In the subsequent analysis, we examined the ability of the PRS model to predict the response to immunotherapy in Asian patients. A total of 27 NSCLC patients (GSE135222) who received anti-PD-1/PD-L1 immunotherapy were selected. On the basis of the cut-off values in this study, the patients were divided into high-risk and low-risk groups. Survival analysis showed that low-risk patients had better OS than high-risk ones (Log-rank test, p < 0.05, Supplementary Figure S8A). Another dataset of NSCLC patients (GSE126044) who were also treated by anti-PD-1/PD-L1 immunotherapy showed that the PRSs of those who responded to immunotherapy were significantly lower than those who did not respond (Wilcoxon test, p < 0.05, Supplementary Figure S8B). The results of these two datasets indicated that the PRS model was also a good predictor for the efficacy of immunotherapy.

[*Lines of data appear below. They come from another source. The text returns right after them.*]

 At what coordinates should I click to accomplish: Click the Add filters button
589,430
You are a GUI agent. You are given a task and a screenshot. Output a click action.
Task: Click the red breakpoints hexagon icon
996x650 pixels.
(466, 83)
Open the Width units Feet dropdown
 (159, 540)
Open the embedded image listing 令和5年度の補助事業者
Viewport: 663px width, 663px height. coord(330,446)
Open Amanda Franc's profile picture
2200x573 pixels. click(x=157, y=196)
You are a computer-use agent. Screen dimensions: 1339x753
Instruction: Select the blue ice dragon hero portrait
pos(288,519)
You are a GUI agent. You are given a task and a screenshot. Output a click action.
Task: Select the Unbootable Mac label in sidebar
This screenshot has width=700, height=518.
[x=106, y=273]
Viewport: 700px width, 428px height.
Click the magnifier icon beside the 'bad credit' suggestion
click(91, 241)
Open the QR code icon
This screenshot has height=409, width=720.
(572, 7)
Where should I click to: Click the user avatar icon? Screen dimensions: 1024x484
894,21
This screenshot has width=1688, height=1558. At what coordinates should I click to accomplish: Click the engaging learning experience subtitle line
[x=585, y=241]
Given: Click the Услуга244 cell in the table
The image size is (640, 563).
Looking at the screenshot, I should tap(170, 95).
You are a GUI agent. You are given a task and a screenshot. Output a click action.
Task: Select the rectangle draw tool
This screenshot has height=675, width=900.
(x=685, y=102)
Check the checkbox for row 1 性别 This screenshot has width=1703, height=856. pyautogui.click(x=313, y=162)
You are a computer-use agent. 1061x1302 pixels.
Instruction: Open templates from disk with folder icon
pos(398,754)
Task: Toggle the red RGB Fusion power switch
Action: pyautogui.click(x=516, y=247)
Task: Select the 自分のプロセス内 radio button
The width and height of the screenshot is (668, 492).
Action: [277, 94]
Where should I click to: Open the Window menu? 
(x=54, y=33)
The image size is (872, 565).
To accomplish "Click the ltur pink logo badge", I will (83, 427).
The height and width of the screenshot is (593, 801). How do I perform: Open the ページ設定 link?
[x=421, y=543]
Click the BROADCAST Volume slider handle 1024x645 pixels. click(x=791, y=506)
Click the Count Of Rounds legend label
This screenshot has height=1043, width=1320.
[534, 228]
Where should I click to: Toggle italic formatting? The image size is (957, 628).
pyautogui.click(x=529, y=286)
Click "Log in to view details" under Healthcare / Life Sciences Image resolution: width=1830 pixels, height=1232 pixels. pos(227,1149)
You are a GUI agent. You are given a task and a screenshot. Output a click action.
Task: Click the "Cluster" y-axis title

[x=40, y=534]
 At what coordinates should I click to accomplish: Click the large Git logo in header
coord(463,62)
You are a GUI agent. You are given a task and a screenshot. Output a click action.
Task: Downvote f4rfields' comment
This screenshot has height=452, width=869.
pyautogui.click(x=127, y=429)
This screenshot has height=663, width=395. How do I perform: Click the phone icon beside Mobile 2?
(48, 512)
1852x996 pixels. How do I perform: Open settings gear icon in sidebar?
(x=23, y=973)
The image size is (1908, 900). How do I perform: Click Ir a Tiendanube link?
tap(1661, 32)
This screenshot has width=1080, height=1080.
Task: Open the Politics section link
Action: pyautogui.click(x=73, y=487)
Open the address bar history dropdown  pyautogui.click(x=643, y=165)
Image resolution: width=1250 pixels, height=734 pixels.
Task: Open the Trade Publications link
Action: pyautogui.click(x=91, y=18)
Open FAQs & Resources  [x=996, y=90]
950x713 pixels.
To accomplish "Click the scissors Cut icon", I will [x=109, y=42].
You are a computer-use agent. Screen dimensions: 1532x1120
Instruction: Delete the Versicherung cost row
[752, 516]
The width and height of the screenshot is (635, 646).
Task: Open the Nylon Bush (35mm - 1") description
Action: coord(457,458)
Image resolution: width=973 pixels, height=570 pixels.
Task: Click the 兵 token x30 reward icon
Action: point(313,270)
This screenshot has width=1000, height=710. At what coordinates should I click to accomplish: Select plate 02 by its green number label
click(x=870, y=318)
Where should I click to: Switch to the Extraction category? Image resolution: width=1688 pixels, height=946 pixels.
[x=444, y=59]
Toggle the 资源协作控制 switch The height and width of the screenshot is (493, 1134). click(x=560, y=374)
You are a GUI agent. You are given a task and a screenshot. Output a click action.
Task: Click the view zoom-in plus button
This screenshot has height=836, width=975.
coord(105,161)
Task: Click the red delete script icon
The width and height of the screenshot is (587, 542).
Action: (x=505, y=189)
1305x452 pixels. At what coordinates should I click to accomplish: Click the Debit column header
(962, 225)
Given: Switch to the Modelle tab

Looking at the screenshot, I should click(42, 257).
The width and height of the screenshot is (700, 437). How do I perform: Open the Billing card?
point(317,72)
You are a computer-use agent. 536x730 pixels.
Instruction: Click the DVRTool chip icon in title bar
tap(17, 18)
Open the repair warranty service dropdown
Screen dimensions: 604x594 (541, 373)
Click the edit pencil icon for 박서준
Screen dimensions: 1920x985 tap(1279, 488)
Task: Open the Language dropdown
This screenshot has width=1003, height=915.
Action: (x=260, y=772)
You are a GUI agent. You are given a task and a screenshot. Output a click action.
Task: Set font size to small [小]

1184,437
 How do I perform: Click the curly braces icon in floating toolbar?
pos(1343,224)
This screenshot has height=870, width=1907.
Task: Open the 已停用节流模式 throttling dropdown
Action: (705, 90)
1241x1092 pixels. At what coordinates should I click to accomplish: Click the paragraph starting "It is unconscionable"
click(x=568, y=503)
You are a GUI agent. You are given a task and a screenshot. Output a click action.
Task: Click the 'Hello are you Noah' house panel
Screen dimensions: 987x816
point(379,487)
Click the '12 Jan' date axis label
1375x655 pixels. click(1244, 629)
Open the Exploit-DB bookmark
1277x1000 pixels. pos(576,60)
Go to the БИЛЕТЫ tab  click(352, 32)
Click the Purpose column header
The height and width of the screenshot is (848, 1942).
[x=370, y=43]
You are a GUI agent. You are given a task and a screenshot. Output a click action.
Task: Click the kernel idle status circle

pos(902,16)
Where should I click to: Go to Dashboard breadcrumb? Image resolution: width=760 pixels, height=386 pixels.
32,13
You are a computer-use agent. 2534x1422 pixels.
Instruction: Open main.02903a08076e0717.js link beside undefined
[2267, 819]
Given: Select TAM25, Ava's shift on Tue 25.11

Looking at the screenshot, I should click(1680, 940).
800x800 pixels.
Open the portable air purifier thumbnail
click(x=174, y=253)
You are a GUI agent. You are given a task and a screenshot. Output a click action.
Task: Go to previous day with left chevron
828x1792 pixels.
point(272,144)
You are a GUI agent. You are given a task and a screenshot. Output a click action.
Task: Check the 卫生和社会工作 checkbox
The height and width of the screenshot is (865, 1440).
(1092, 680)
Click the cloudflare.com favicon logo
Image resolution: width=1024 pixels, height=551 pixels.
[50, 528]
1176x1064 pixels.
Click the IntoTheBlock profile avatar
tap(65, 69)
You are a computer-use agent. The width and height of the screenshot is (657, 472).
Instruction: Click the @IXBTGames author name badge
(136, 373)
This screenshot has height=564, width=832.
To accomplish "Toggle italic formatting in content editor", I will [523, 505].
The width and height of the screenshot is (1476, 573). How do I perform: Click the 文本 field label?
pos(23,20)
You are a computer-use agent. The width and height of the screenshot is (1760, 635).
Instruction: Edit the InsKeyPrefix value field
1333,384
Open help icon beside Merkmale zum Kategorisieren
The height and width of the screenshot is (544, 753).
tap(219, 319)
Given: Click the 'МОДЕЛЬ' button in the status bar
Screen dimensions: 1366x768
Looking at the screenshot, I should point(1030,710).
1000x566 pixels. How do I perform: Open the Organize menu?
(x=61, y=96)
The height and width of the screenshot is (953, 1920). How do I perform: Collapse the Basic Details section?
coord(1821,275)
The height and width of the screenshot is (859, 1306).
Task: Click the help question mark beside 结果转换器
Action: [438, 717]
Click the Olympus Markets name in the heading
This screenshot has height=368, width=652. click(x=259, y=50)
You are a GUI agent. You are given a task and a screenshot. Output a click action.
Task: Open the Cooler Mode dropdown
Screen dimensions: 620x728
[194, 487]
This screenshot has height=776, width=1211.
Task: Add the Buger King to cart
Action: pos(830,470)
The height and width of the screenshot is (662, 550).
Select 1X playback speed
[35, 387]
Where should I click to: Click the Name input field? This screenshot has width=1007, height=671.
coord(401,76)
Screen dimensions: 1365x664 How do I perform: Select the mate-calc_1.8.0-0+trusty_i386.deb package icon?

Finally, the clinical (Supplementary Table S7) and mRNA sequencing data (Supplementary Table S8) of NJDT patients were analyzed by the PRS model and IPS algorithm (Supplementary Material S1). The PRSs of tumor samples were significantly higher than those of normal samples (Wilcoxon test, p < 0.01) (Supplementary Figure S9A); Among the tumor samples, 16 and 26 cases were categorized into the high- and low-risk groups, respectively. When the clinicopathological features were compared, the immune scores (calculated by ESTIMATE) and IPSs of the high-risk group were lower (Figure 6A), and EGFR mutations of high-risk patients were more frequent. In addition, patients with EGFR mutations had higher PRSs and lower IPSs than wild-type (WT) patients (Wilcoxon test, p < 0.05) (Figure 6B). But KRAS mutations did not showed the similar phenomenon. These results may suggest that the immunity state against tumor of WT patients was superior to that of mutant patients. Considering the mutation results in the training set, we compared the expression of MMR and APOBEC proteins. PMS1 was upregulated in the high-risk group, while APOBEC3A, C, D and G were upregulated in the low-risk group (Wilcoxon test, p < 0.05) (Figure 6C, Supplementary Table S9). Most checkpoints of patients in the low-risk group were higher than those in the high-risk group (Supplementary Figure S9B), and the immune-related pathways in the low-risk group were also upregulated (Supplementary Figure S9C). Furthermore, although the difference between groups was not statistically significant, the low-risk patients had better PFS than high-risk patients (Figure 6D).